_What you have to do_
When you return the material, keep every line exactly as it is and omit the pictures.

(Task data)

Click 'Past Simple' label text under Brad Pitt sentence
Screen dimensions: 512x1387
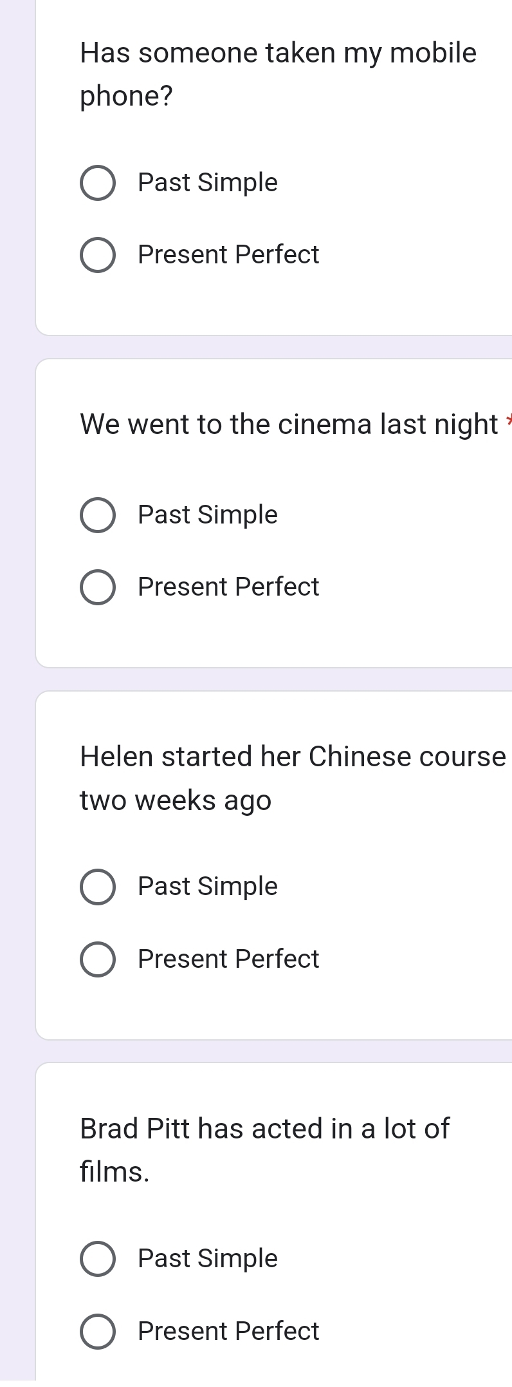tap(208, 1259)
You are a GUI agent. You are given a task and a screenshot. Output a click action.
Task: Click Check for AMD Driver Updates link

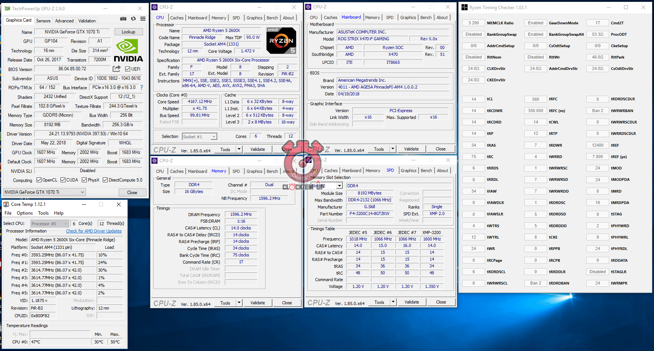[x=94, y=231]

(End Task data)

_Response to the task_
Click 'Past Simple' label text under Brad Pitt sentence
Screen dimensions: 512x1387
tap(208, 1259)
You are a GUI agent. You are given a task and a screenshot. Output a click action.
Task: Click Check for AMD Driver Updates link

[x=94, y=231]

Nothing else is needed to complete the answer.